Loin d’usurper sa grosse réputation, The Chaser est un film redoutable d’efficacité. La course-poursuite contre le temps d’un type désabusé, ancien flic et maintenant proxénète, qui mettra tout en oeuvre pour retrouver l’une de ses filles, probablement enfermée chez le tueur qu’il aura coincé quasiment par hasard. Une nouvelle fois ce film s’attarde à montrer l’inefficacité et l’imbécilité des forces de l’ordre, tas d’incapables désordonnés, prenant constamment les mauvaises décisions (on trouvait déjà un tel discours dans Memories of Murder et The Host de Bong Joon-Ho ou encore, à un autre niveau, dans JSA de Park Chan-Wook) alors que le danger n’a pas été maîtrisé. Mais c’est surtout la course désespérée de cet homme qui finira par se trouver une raison qui prend le pas sur le reste. Le désespoir d’un homme loin d’être parfait, qui ne pourra compter que sur lui-même pour mettre fin aux exactions du tueur de prostituées. The Chaser est un film maîtrisé de bout en bout, impressionant à suivre, doté d’une grande classe visuelle (on évite le clinquant et le surlêché propre à d’autres films du pays) et d’un sens du rythme étonnant (2 heures durant, on ne s’ennuie pas une seule minute). Grande découverte.

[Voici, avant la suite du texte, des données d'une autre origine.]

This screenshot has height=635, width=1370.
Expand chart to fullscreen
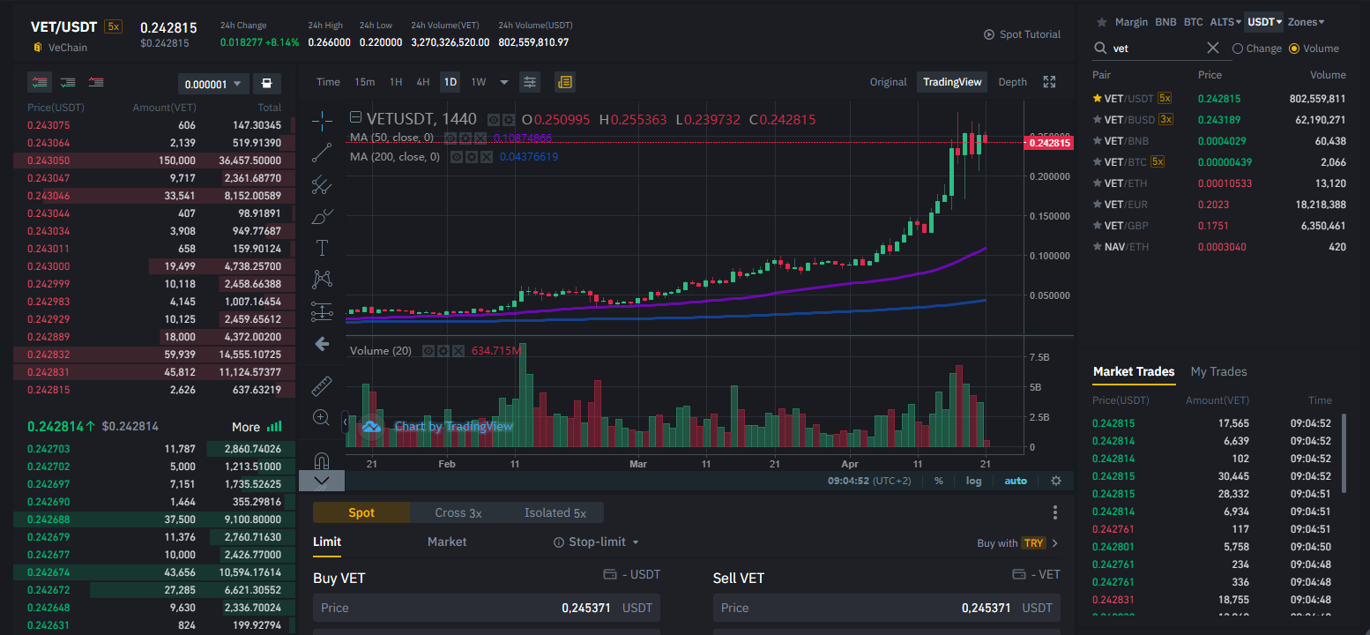click(x=1049, y=82)
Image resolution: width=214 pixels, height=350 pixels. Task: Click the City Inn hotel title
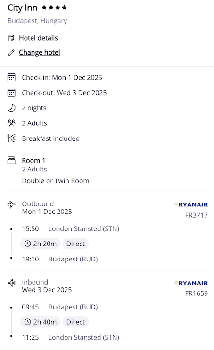[22, 8]
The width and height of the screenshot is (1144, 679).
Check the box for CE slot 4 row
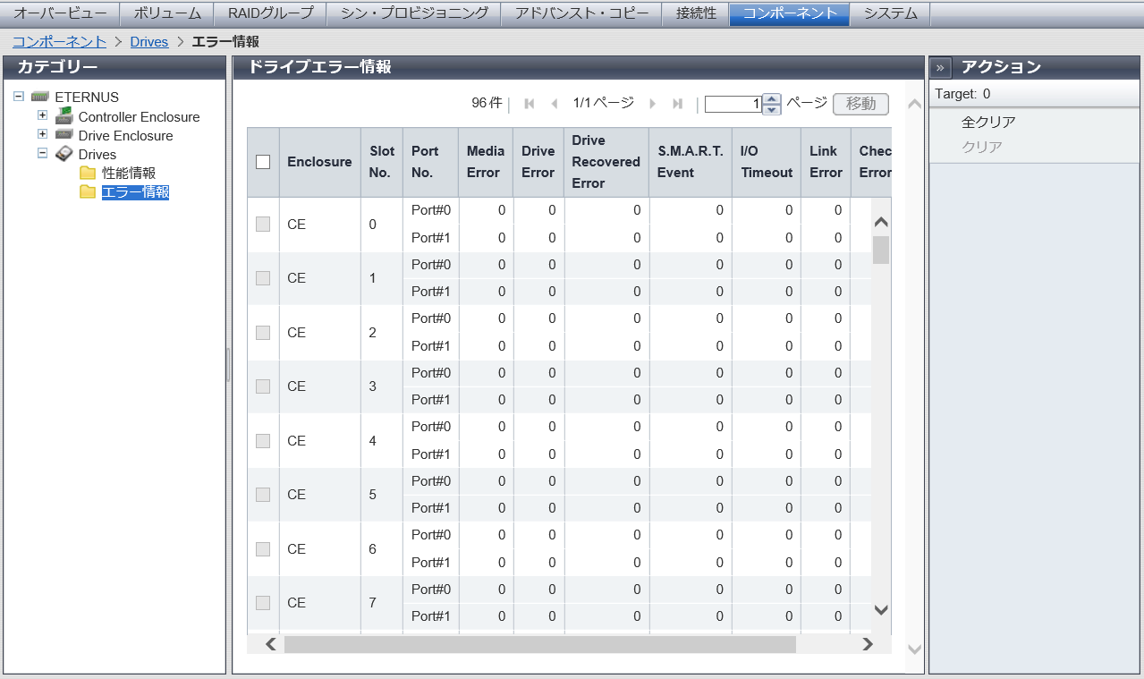(x=263, y=441)
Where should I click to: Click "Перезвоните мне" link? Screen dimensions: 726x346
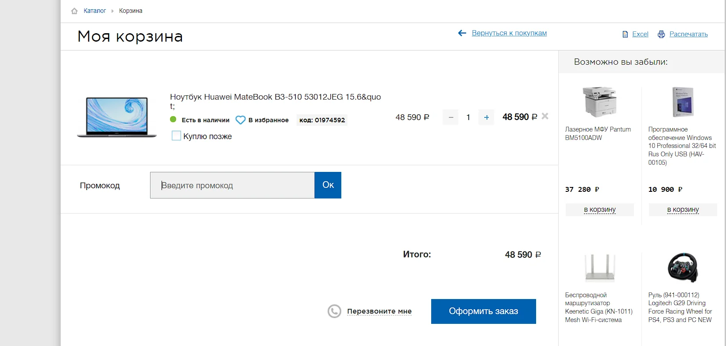[x=379, y=311]
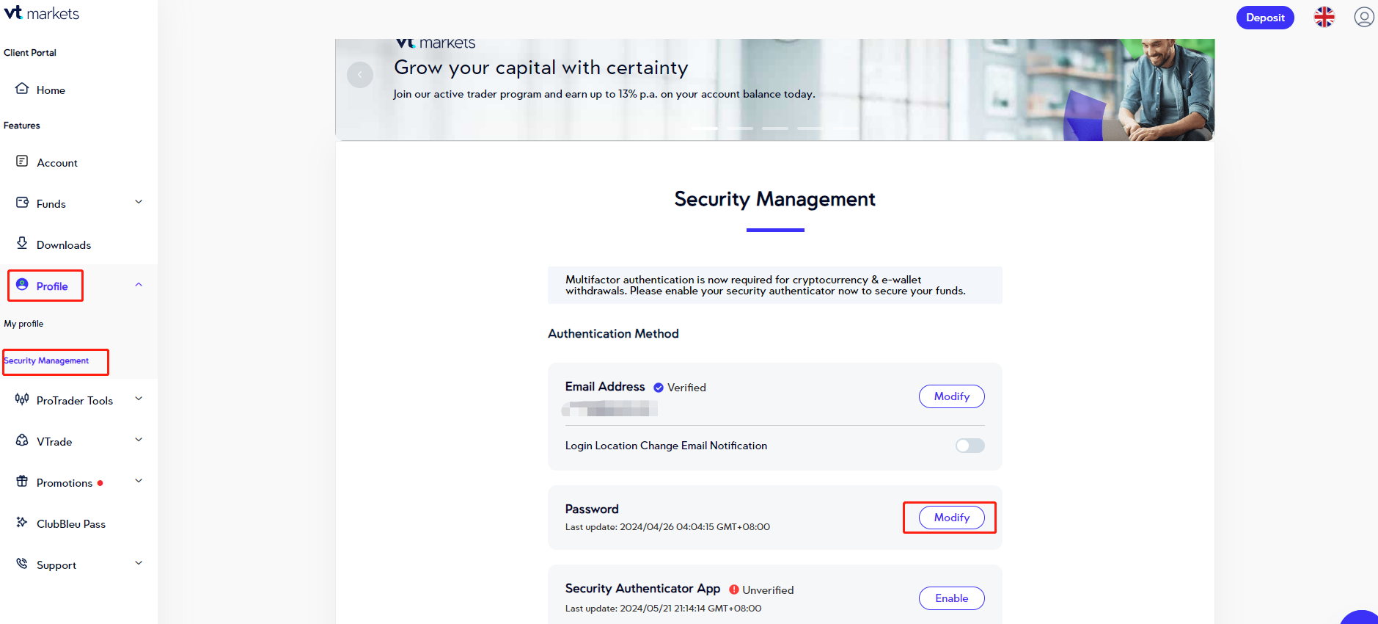
Task: Select the first banner slide indicator
Action: (705, 128)
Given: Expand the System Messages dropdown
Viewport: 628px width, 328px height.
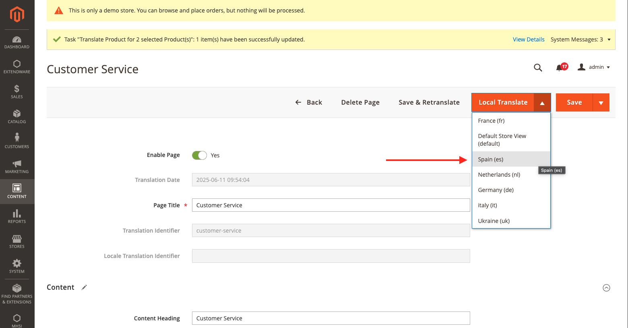Looking at the screenshot, I should [609, 39].
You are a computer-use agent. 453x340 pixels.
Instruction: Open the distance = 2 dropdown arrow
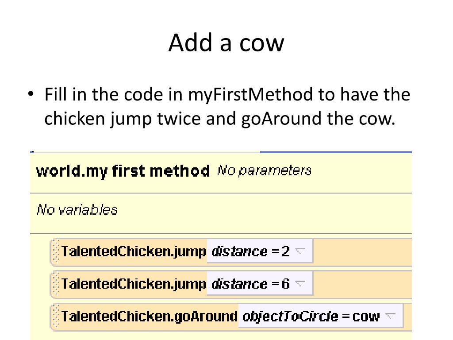300,251
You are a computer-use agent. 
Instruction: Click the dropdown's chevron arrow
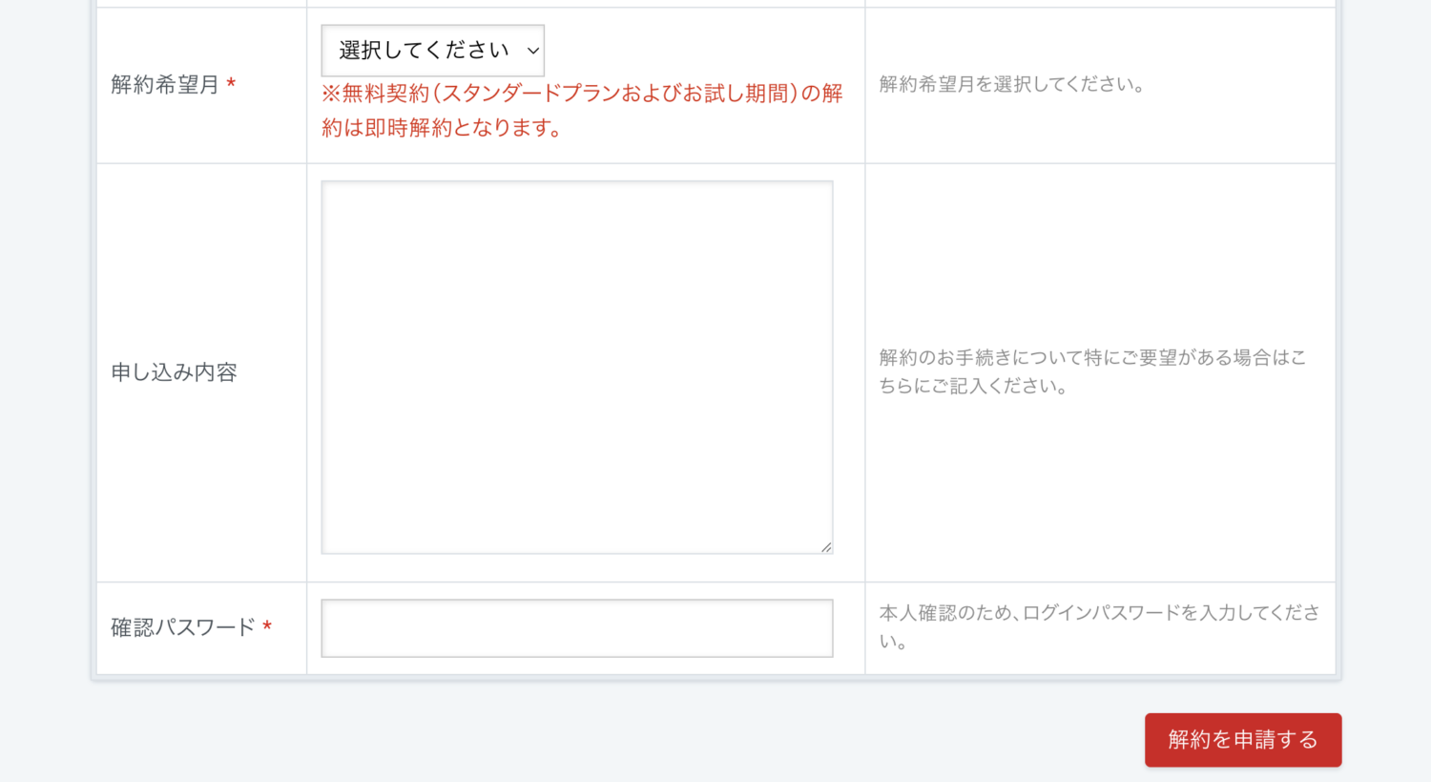531,50
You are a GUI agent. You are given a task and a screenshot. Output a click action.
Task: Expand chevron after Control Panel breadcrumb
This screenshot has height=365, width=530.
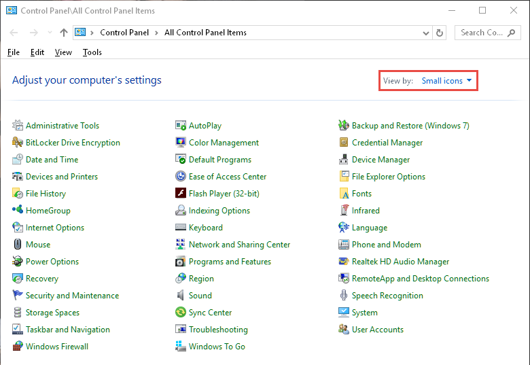pyautogui.click(x=156, y=33)
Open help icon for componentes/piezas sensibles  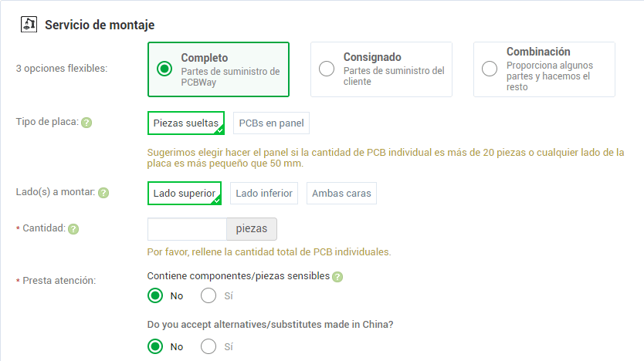click(337, 276)
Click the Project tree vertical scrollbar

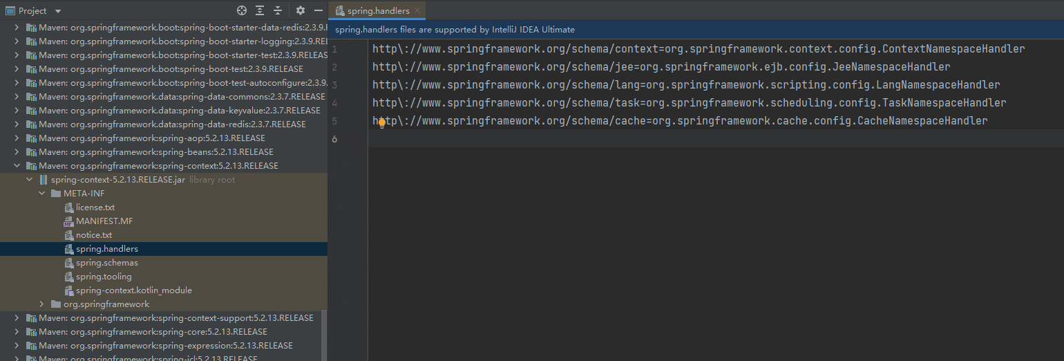[324, 335]

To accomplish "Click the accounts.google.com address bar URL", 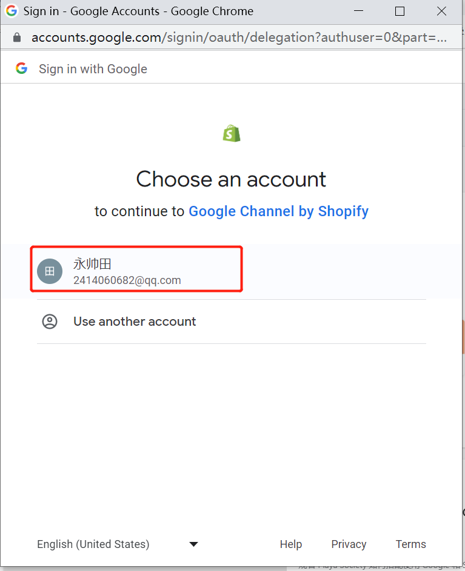I will [239, 38].
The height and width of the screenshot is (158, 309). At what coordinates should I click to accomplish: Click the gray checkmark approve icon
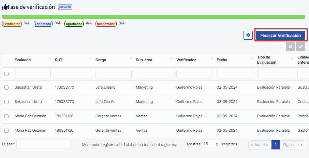pos(300,47)
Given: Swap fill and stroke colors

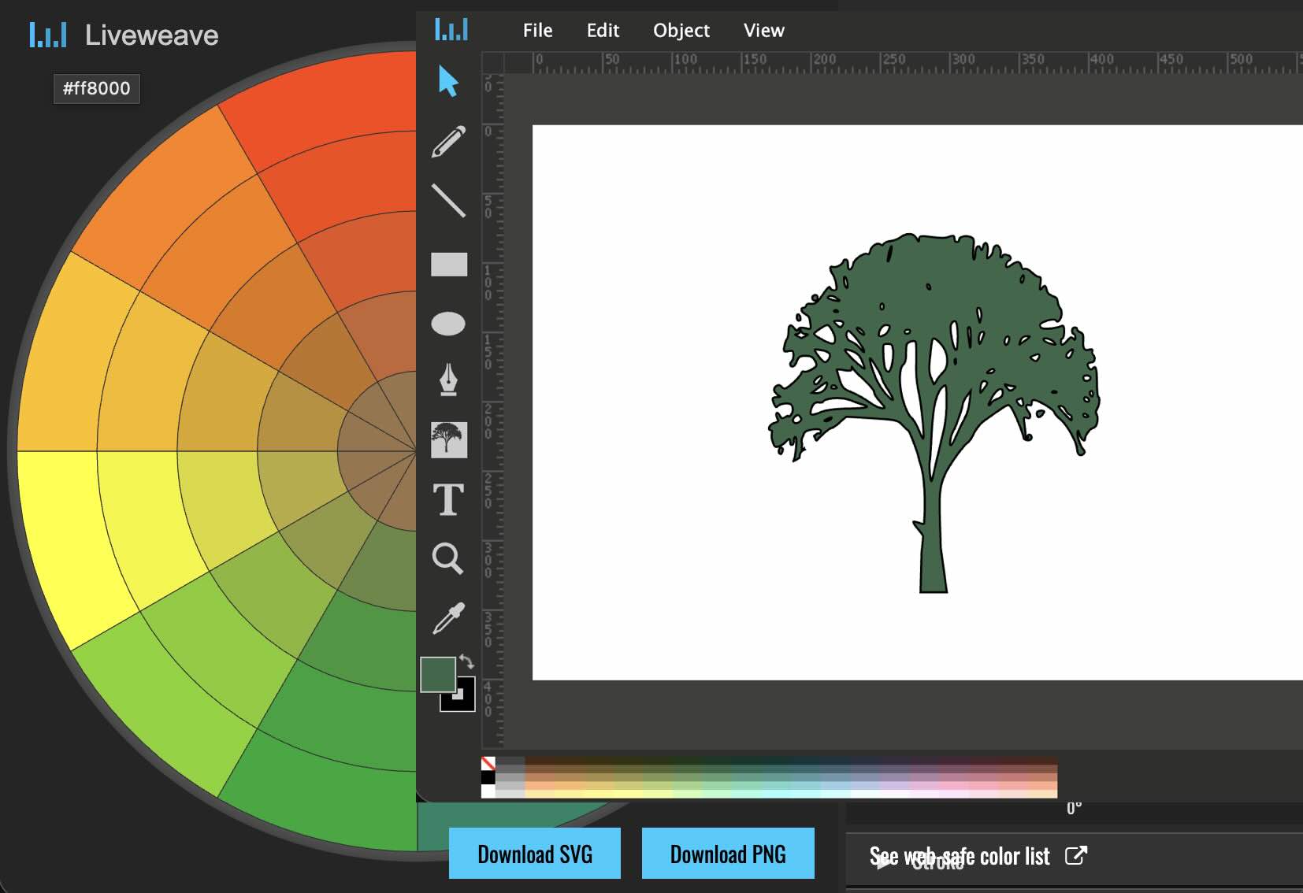Looking at the screenshot, I should coord(466,661).
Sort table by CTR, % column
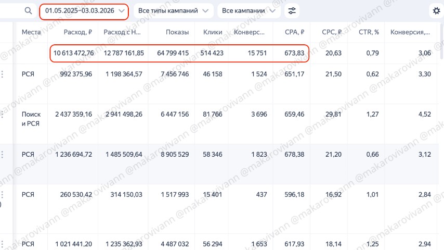This screenshot has width=444, height=250. point(368,32)
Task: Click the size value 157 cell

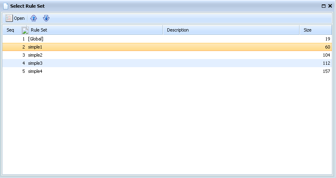Action: click(326, 71)
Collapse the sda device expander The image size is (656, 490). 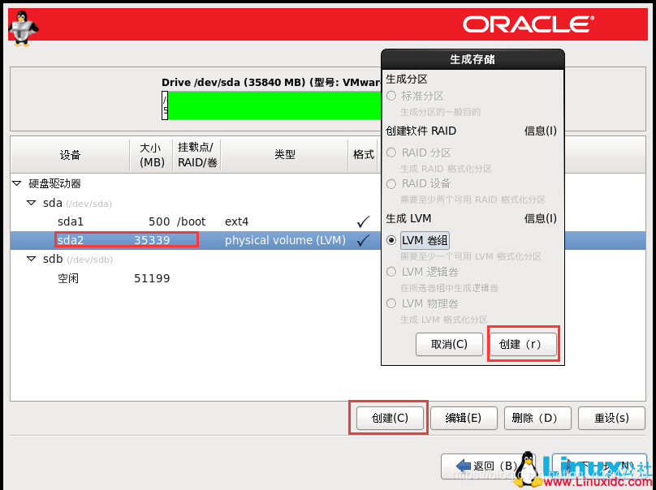pyautogui.click(x=31, y=203)
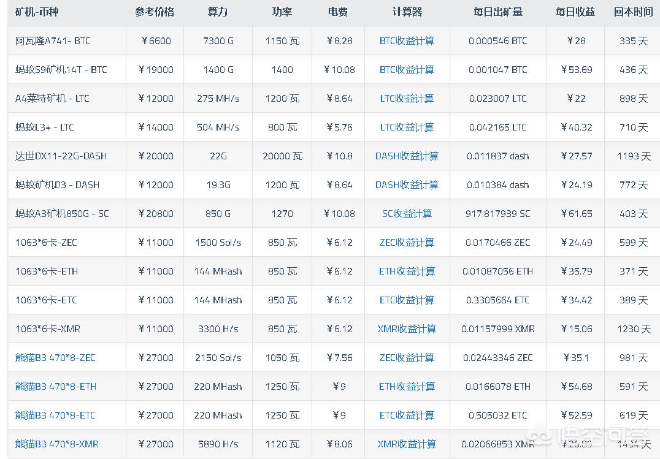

La soirée se terminera alors dans une salle surchauffée devant Cold Prey II, la suite d’un film qui était passé au NIFFF l’année passée. Je ne m’étalerais pas trop tant Cold Prey II brille par une absence totale de qualités. Le niveau zéro du slasher, qui se résume ici à un film de couloirs durant lequel il ne se passe strictement rien. Ennui profond, personnages inexistants, violence ultra aseptisée, c’est un échec sur toute la ligne.

3h du mat, il fait toujours chaud et l’on se hâte d’aller dormir pour survivre à la nouvelle journée qui s’annonce.


LES NOTES DES CHRONIQUEURS

Manu

The countess 1/5

Film de couloir parfait pour familiariser votre grand mère avec l’histoire du vampirisme

Vertige 2/5

Une tentative louable de survival à la française qui échoue à transcender son postulat de départ

Grace 1/5

Vive l’allaitement maternel

The Thing 5/5

Sommet de carrière pour maître du genre

Histeria 2,5/5

Un bon petit divertissement sans prétentions

Tears for Sale 1/5

Le film préféré de Baz Luhrmann

Colqhoun

Vertige - 2/5

De bonnes scènes d’escalade.. et c’est tout.

Ekko - 2/5

C’est joli, mais on s’ennuie et ça ne raconte pas grand chose.

The Thing - 5/5

Gros gros chef d’oeuvre et meilleur film de Carpenter à ce jour.

Tears for Sale - 3/5

Un film bordélique tantôt jubilatoire, tantôt gonflant mais complètement slave.